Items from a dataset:

○ ○ ○

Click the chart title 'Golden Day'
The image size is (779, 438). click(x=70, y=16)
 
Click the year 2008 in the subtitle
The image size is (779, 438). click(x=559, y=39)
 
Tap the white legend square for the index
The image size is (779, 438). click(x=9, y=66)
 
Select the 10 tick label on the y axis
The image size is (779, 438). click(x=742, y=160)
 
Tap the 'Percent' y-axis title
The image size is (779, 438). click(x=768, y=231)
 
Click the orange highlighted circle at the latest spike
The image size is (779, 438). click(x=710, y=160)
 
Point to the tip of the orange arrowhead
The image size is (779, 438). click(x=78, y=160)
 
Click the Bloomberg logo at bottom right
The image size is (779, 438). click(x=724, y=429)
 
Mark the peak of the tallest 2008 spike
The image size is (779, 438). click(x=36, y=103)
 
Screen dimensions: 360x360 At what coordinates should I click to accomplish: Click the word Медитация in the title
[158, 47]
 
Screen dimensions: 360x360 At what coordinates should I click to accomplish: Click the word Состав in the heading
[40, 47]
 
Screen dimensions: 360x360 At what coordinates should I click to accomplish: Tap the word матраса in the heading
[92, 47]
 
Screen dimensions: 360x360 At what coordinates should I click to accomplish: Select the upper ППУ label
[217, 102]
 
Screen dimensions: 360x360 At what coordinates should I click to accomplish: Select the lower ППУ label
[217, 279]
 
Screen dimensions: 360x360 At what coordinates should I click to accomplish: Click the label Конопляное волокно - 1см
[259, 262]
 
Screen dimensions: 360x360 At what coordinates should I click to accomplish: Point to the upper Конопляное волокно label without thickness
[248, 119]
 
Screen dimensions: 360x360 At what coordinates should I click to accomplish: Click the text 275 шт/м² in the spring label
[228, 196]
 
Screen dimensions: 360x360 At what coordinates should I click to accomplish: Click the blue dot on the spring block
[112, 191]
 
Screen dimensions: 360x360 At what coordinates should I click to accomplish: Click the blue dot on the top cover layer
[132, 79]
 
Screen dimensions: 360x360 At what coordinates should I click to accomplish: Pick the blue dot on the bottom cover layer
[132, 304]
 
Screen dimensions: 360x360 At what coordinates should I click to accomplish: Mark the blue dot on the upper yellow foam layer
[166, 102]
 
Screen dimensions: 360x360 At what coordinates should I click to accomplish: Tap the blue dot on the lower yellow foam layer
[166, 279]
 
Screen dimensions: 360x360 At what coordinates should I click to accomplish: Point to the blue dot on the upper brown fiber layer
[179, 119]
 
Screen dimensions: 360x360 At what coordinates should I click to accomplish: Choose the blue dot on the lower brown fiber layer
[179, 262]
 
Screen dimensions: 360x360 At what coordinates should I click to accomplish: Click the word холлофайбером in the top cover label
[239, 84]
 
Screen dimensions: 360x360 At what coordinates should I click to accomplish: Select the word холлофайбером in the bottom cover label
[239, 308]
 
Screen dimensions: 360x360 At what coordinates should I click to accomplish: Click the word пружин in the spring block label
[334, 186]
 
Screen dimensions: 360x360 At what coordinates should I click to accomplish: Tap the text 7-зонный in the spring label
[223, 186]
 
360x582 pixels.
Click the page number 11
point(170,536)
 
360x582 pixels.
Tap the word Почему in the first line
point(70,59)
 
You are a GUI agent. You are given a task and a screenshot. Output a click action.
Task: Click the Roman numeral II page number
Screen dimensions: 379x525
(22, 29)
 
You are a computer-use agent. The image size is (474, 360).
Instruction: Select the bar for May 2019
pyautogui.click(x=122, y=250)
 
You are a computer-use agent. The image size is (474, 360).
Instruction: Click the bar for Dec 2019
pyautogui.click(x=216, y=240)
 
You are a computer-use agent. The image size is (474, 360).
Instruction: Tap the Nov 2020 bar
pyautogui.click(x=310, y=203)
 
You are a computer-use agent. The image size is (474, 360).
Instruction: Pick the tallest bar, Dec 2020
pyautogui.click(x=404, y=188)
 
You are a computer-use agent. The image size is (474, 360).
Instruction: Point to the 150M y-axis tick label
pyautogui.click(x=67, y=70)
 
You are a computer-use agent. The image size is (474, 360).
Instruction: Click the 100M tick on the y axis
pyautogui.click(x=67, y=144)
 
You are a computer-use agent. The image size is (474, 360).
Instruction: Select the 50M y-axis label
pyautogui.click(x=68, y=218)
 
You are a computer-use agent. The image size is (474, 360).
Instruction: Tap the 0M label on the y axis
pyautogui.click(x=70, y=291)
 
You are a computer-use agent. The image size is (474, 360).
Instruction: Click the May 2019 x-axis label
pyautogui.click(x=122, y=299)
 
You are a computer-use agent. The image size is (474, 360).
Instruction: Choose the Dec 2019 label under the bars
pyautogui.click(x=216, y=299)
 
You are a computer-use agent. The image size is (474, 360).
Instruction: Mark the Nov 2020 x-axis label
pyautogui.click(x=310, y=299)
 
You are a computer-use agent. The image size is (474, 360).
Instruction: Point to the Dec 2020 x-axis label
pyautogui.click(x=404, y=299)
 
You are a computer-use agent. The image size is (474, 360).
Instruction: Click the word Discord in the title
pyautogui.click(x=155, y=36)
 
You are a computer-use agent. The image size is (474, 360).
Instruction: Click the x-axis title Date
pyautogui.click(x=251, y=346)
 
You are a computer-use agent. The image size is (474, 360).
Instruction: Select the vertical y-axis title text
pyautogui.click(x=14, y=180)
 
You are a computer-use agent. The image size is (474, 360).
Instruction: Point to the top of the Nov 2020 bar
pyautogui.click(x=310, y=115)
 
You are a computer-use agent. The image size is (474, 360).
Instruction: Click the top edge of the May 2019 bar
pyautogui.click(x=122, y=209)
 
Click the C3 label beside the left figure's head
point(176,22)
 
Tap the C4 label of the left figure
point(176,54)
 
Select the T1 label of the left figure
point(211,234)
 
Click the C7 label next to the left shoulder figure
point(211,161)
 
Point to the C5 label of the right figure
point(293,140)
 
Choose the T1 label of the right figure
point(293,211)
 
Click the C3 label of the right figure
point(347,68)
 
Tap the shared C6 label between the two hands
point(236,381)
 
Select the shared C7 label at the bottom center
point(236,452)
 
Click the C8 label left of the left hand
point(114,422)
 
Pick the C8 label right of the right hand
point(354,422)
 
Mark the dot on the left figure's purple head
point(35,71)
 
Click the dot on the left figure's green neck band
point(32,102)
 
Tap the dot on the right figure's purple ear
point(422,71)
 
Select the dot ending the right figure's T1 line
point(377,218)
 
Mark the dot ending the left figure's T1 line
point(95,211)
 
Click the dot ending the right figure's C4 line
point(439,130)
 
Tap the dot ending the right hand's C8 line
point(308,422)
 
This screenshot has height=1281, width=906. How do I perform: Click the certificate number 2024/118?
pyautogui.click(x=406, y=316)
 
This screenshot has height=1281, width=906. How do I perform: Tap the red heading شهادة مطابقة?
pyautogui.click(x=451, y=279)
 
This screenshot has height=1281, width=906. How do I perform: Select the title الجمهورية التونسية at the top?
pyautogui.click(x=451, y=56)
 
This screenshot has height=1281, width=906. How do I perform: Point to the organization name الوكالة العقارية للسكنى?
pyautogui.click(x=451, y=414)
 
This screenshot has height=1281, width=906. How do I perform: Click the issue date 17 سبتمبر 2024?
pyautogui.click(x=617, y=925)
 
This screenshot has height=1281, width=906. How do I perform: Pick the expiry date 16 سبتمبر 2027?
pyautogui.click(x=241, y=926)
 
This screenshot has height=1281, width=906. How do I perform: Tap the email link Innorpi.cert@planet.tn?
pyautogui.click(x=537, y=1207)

○ ○ ○

Express each line of the entries above as a JSON list of strings, with one string per line and blank lines omitted.

[
  "Click the chart title 'Golden Day'",
  "The image size is (779, 438). click(x=70, y=16)",
  "Click the year 2008 in the subtitle",
  "The image size is (779, 438). click(x=559, y=39)",
  "Tap the white legend square for the index",
  "The image size is (779, 438). click(x=9, y=66)",
  "Select the 10 tick label on the y axis",
  "The image size is (779, 438). click(x=742, y=160)",
  "Tap the 'Percent' y-axis title",
  "The image size is (779, 438). click(x=768, y=231)",
  "Click the orange highlighted circle at the latest spike",
  "The image size is (779, 438). click(x=710, y=160)",
  "Point to the tip of the orange arrowhead",
  "The image size is (779, 438). click(x=78, y=160)",
  "Click the Bloomberg logo at bottom right",
  "The image size is (779, 438). click(x=724, y=429)",
  "Mark the peak of the tallest 2008 spike",
  "The image size is (779, 438). click(x=36, y=103)",
  "Screen dimensions: 360x360 At what coordinates should I click to accomplish: Click the word Медитация in the title",
  "[158, 47]",
  "Screen dimensions: 360x360 At what coordinates should I click to accomplish: Click the word Состав in the heading",
  "[40, 47]",
  "Screen dimensions: 360x360 At what coordinates should I click to accomplish: Tap the word матраса in the heading",
  "[92, 47]",
  "Screen dimensions: 360x360 At what coordinates should I click to accomplish: Select the upper ППУ label",
  "[217, 102]",
  "Screen dimensions: 360x360 At what coordinates should I click to accomplish: Select the lower ППУ label",
  "[217, 279]",
  "Screen dimensions: 360x360 At what coordinates should I click to accomplish: Click the label Конопляное волокно - 1см",
  "[259, 262]",
  "Screen dimensions: 360x360 At what coordinates should I click to accomplish: Point to the upper Конопляное волокно label without thickness",
  "[248, 119]",
  "Screen dimensions: 360x360 At what coordinates should I click to accomplish: Click the text 275 шт/м² in the spring label",
  "[228, 196]",
  "Screen dimensions: 360x360 At what coordinates should I click to accomplish: Click the blue dot on the spring block",
  "[112, 191]",
  "Screen dimensions: 360x360 At what coordinates should I click to accomplish: Click the blue dot on the top cover layer",
  "[132, 79]",
  "Screen dimensions: 360x360 At what coordinates should I click to accomplish: Pick the blue dot on the bottom cover layer",
  "[132, 304]",
  "Screen dimensions: 360x360 At what coordinates should I click to accomplish: Mark the blue dot on the upper yellow foam layer",
  "[166, 102]",
  "Screen dimensions: 360x360 At what coordinates should I click to accomplish: Tap the blue dot on the lower yellow foam layer",
  "[166, 279]",
  "Screen dimensions: 360x360 At what coordinates should I click to accomplish: Point to the blue dot on the upper brown fiber layer",
  "[179, 119]",
  "Screen dimensions: 360x360 At what coordinates should I click to accomplish: Choose the blue dot on the lower brown fiber layer",
  "[179, 262]",
  "Screen dimensions: 360x360 At what coordinates should I click to accomplish: Click the word холлофайбером in the top cover label",
  "[239, 84]",
  "Screen dimensions: 360x360 At what coordinates should I click to accomplish: Select the word холлофайбером in the bottom cover label",
  "[239, 308]",
  "Screen dimensions: 360x360 At what coordinates should I click to accomplish: Click the word пружин in the spring block label",
  "[334, 186]",
  "Screen dimensions: 360x360 At what coordinates should I click to accomplish: Tap the text 7-зонный in the spring label",
  "[223, 186]",
  "360x582 pixels.",
  "Click the page number 11",
  "point(170,536)",
  "360x582 pixels.",
  "Tap the word Почему in the first line",
  "point(70,59)",
  "You are a GUI agent. You are given a task and a screenshot. Output a click action.",
  "Task: Click the Roman numeral II page number",
  "Screen dimensions: 379x525",
  "(22, 29)",
  "You are a computer-use agent. The image size is (474, 360).",
  "Instruction: Select the bar for May 2019",
  "pyautogui.click(x=122, y=250)",
  "You are a computer-use agent. The image size is (474, 360).",
  "Instruction: Click the bar for Dec 2019",
  "pyautogui.click(x=216, y=240)",
  "You are a computer-use agent. The image size is (474, 360).",
  "Instruction: Tap the Nov 2020 bar",
  "pyautogui.click(x=310, y=203)",
  "You are a computer-use agent. The image size is (474, 360).",
  "Instruction: Pick the tallest bar, Dec 2020",
  "pyautogui.click(x=404, y=188)",
  "You are a computer-use agent. The image size is (474, 360).",
  "Instruction: Point to the 150M y-axis tick label",
  "pyautogui.click(x=67, y=70)",
  "You are a computer-use agent. The image size is (474, 360).",
  "Instruction: Click the 100M tick on the y axis",
  "pyautogui.click(x=67, y=144)",
  "You are a computer-use agent. The image size is (474, 360).",
  "Instruction: Select the 50M y-axis label",
  "pyautogui.click(x=68, y=218)",
  "You are a computer-use agent. The image size is (474, 360).",
  "Instruction: Tap the 0M label on the y axis",
  "pyautogui.click(x=70, y=291)",
  "You are a computer-use agent. The image size is (474, 360).",
  "Instruction: Click the May 2019 x-axis label",
  "pyautogui.click(x=122, y=299)",
  "You are a computer-use agent. The image size is (474, 360).",
  "Instruction: Choose the Dec 2019 label under the bars",
  "pyautogui.click(x=216, y=299)",
  "You are a computer-use agent. The image size is (474, 360).",
  "Instruction: Mark the Nov 2020 x-axis label",
  "pyautogui.click(x=310, y=299)",
  "You are a computer-use agent. The image size is (474, 360).",
  "Instruction: Point to the Dec 2020 x-axis label",
  "pyautogui.click(x=404, y=299)",
  "You are a computer-use agent. The image size is (474, 360).",
  "Instruction: Click the word Discord in the title",
  "pyautogui.click(x=155, y=36)",
  "You are a computer-use agent. The image size is (474, 360).",
  "Instruction: Click the x-axis title Date",
  "pyautogui.click(x=251, y=346)",
  "You are a computer-use agent. The image size is (474, 360).",
  "Instruction: Select the vertical y-axis title text",
  "pyautogui.click(x=14, y=180)",
  "You are a computer-use agent. The image size is (474, 360).",
  "Instruction: Point to the top of the Nov 2020 bar",
  "pyautogui.click(x=310, y=115)",
  "You are a computer-use agent. The image size is (474, 360).",
  "Instruction: Click the top edge of the May 2019 bar",
  "pyautogui.click(x=122, y=209)",
  "Click the C3 label beside the left figure's head",
  "point(176,22)",
  "Tap the C4 label of the left figure",
  "point(176,54)",
  "Select the T1 label of the left figure",
  "point(211,234)",
  "Click the C7 label next to the left shoulder figure",
  "point(211,161)",
  "Point to the C5 label of the right figure",
  "point(293,140)",
  "Choose the T1 label of the right figure",
  "point(293,211)",
  "Click the C3 label of the right figure",
  "point(347,68)",
  "Tap the shared C6 label between the two hands",
  "point(236,381)",
  "Select the shared C7 label at the bottom center",
  "point(236,452)",
  "Click the C8 label left of the left hand",
  "point(114,422)",
  "Pick the C8 label right of the right hand",
  "point(354,422)",
  "Mark the dot on the left figure's purple head",
  "point(35,71)",
  "Click the dot on the left figure's green neck band",
  "point(32,102)",
  "Tap the dot on the right figure's purple ear",
  "point(422,71)",
  "Select the dot ending the right figure's T1 line",
  "point(377,218)",
  "Mark the dot ending the left figure's T1 line",
  "point(95,211)",
  "Click the dot ending the right figure's C4 line",
  "point(439,130)",
  "Tap the dot ending the right hand's C8 line",
  "point(308,422)",
  "This screenshot has height=1281, width=906. How do I perform: Click the certificate number 2024/118?",
  "pyautogui.click(x=406, y=316)",
  "This screenshot has height=1281, width=906. How do I perform: Tap the red heading شهادة مطابقة?",
  "pyautogui.click(x=451, y=279)",
  "This screenshot has height=1281, width=906. How do I perform: Select the title الجمهورية التونسية at the top?",
  "pyautogui.click(x=451, y=56)",
  "This screenshot has height=1281, width=906. How do I perform: Point to the organization name الوكالة العقارية للسكنى?",
  "pyautogui.click(x=451, y=414)",
  "This screenshot has height=1281, width=906. How do I perform: Click the issue date 17 سبتمبر 2024?",
  "pyautogui.click(x=617, y=925)",
  "This screenshot has height=1281, width=906. How do I perform: Pick the expiry date 16 سبتمبر 2027?",
  "pyautogui.click(x=241, y=926)",
  "This screenshot has height=1281, width=906. How do I perform: Tap the email link Innorpi.cert@planet.tn?",
  "pyautogui.click(x=537, y=1207)"
]